*TO DO*
Please repeat exactly the lines from the one containing "Instruction: Sort table" to the end of the entries below, both included, and omit all pictures.

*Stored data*
##########

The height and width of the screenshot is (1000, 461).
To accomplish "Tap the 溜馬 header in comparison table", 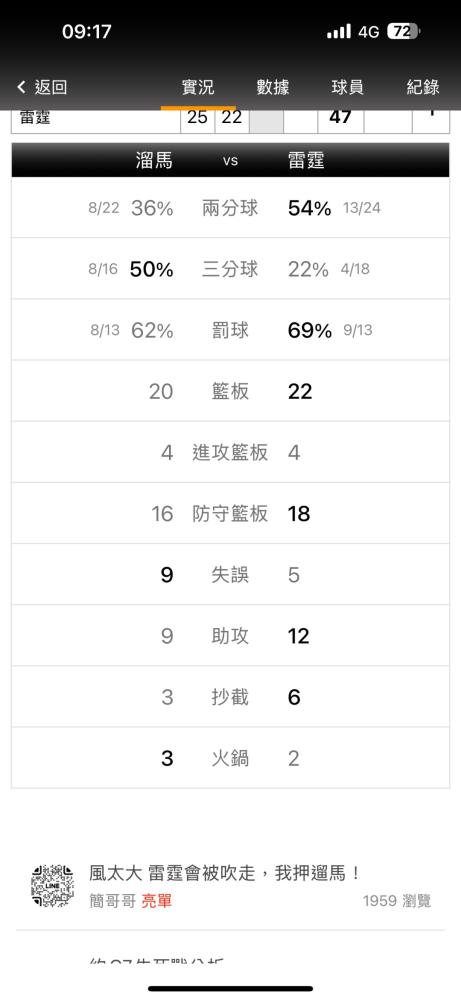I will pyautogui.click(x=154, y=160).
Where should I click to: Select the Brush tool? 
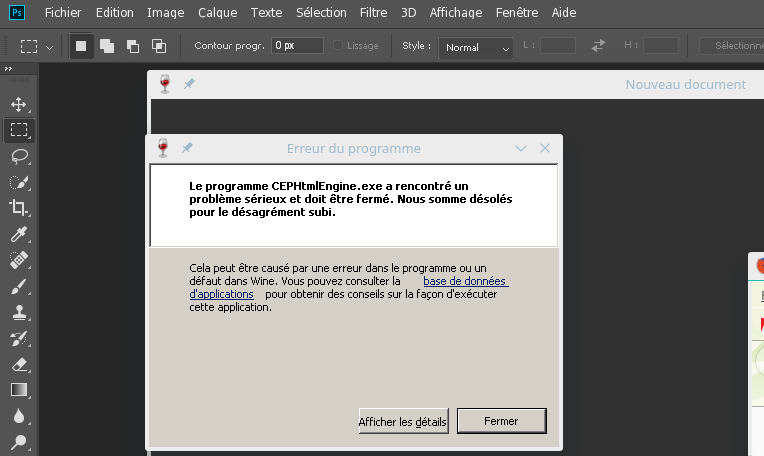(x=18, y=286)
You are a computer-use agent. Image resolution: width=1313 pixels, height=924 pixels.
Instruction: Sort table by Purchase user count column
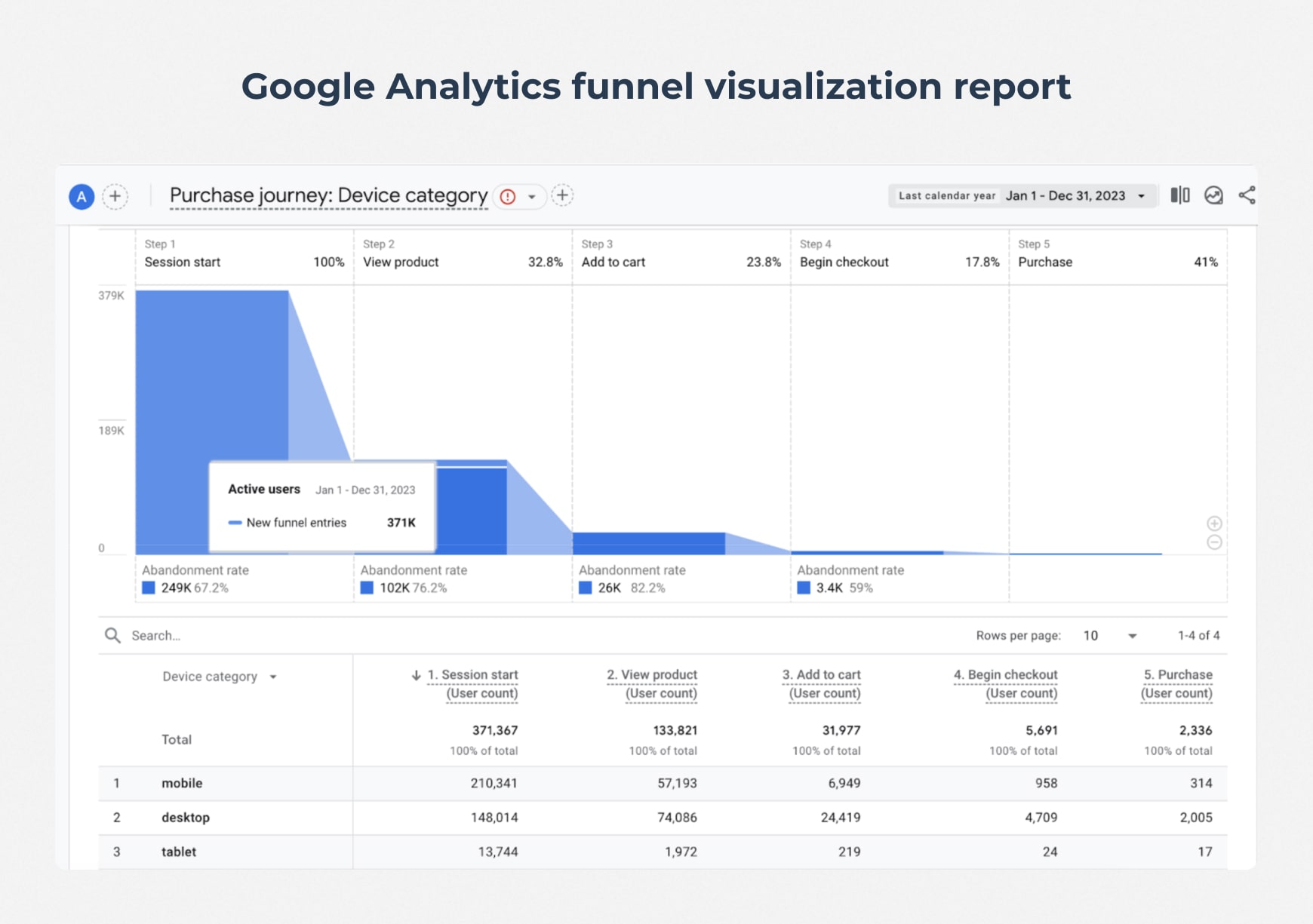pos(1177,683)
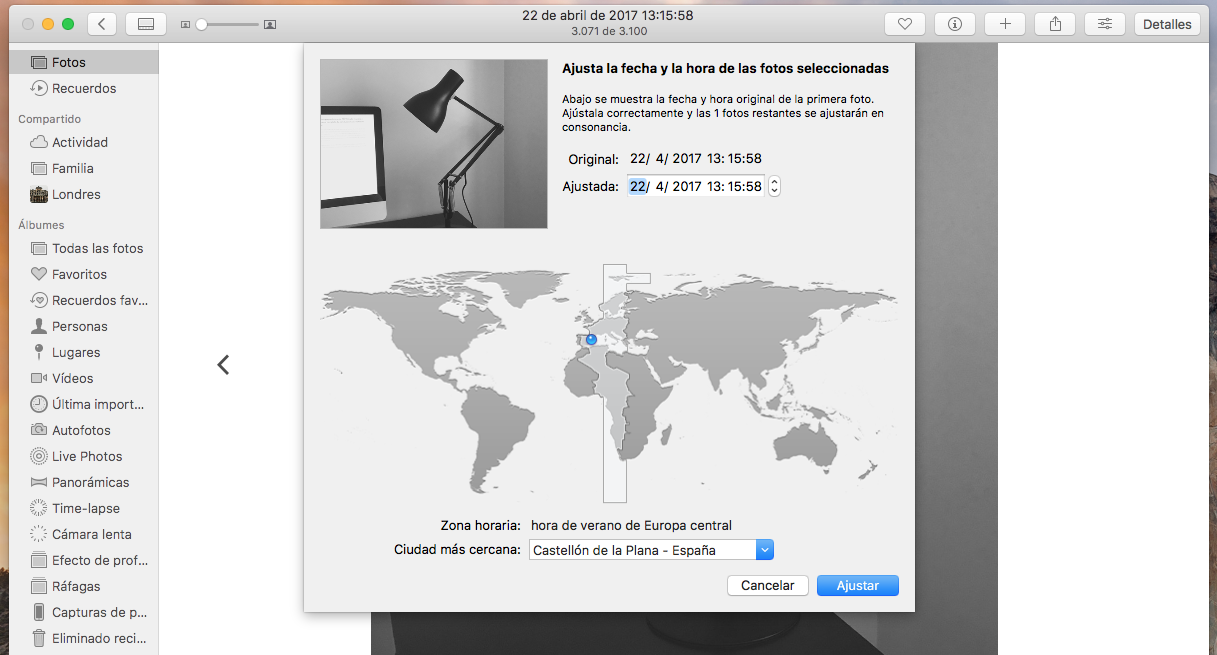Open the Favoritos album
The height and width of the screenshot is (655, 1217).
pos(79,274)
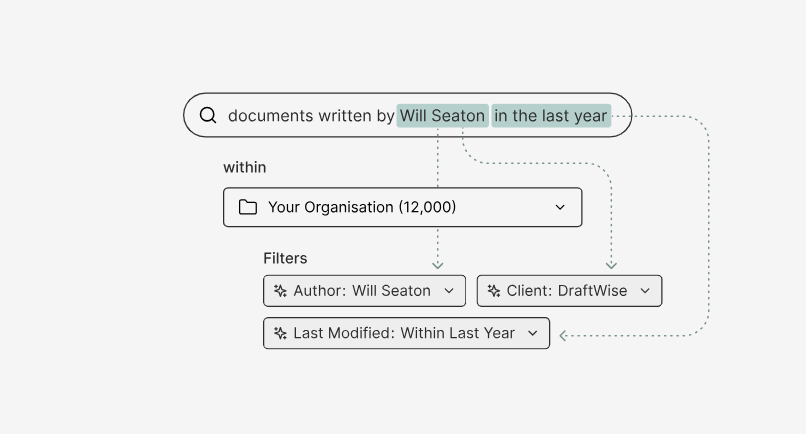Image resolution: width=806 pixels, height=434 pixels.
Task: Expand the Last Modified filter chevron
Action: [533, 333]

##########

*TASK ANSWER*
Instruction: Sort table by Purchase user count column
pos(1177,683)
Open the Favoritos album
The height and width of the screenshot is (655, 1217).
pos(79,274)
Image resolution: width=806 pixels, height=434 pixels.
Task: Expand the Last Modified filter chevron
Action: [533, 333]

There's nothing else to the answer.